Below are records; output exactly the lines from the one with "The width and height of the screenshot is (707, 373)." through their final line.

[Stored data]

◆ ◆ ◆

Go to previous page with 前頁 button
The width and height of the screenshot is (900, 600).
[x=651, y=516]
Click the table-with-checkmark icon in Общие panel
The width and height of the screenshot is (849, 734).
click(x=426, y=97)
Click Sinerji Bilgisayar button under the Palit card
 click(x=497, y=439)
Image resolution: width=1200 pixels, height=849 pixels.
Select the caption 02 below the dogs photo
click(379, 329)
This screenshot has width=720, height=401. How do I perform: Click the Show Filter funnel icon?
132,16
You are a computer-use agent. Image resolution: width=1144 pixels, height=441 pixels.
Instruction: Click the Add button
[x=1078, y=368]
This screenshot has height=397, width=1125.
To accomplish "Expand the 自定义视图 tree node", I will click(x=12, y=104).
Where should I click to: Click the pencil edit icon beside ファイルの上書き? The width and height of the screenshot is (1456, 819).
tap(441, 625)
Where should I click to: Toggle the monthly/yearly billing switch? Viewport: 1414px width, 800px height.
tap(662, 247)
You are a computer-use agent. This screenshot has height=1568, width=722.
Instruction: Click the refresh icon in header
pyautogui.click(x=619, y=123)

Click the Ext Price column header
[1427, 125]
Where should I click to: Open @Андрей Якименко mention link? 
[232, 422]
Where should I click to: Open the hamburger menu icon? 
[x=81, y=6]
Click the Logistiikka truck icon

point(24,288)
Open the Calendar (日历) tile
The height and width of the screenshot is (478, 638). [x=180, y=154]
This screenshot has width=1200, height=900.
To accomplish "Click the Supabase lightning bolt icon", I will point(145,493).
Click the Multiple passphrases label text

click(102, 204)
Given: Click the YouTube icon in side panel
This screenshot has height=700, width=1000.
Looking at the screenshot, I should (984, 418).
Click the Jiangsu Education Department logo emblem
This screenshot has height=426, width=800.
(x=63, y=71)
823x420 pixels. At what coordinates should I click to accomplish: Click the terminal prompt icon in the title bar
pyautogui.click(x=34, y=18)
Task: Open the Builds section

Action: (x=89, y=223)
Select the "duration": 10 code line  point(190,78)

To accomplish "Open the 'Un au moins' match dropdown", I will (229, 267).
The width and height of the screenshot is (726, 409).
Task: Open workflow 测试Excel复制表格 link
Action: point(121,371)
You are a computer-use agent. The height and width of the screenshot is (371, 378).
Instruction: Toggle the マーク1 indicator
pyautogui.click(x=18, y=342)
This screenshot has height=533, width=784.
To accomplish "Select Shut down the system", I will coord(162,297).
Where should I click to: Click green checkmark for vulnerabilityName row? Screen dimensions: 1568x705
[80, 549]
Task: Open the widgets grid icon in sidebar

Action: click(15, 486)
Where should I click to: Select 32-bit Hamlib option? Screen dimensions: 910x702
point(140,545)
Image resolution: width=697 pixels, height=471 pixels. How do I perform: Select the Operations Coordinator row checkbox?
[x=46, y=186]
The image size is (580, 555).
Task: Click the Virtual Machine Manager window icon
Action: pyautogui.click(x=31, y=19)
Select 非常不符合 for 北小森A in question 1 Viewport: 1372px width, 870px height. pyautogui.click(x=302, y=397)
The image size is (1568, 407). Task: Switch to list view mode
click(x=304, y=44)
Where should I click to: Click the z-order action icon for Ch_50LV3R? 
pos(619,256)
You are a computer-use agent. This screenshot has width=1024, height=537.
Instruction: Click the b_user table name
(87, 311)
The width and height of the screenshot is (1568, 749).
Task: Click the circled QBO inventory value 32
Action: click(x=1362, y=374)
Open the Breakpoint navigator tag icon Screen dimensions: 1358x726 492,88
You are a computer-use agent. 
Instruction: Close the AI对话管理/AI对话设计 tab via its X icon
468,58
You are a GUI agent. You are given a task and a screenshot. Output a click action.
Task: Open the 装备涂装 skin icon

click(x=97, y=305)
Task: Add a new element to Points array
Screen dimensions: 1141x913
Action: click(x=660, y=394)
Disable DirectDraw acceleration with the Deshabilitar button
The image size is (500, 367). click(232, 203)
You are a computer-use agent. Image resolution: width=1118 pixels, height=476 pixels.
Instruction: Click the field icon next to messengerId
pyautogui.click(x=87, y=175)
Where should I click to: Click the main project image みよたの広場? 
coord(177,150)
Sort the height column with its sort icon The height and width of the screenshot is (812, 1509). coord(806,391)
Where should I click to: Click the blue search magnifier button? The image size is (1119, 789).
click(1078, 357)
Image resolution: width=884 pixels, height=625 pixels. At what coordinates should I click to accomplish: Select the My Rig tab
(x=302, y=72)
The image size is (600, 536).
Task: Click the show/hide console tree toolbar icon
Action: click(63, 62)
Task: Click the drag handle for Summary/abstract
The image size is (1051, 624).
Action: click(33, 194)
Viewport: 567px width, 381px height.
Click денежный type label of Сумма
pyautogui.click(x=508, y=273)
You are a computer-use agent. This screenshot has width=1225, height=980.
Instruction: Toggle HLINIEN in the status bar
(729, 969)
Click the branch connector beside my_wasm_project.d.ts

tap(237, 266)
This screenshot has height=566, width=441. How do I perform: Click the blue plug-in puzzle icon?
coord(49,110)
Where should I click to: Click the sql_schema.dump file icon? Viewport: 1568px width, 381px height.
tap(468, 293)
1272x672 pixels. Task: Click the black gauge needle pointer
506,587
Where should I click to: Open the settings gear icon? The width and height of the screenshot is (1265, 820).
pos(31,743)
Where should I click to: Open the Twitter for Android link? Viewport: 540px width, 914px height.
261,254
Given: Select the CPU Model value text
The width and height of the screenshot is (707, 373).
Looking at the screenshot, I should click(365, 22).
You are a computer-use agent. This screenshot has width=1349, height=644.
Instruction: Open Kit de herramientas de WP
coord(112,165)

◆ ◆ ◆

**Response for this exercise**
The width and height of the screenshot is (707, 373).
Looking at the screenshot, I should click(365, 22).
You are a computer-use agent. This screenshot has width=1349, height=644.
Instruction: Open Kit de herramientas de WP
coord(112,165)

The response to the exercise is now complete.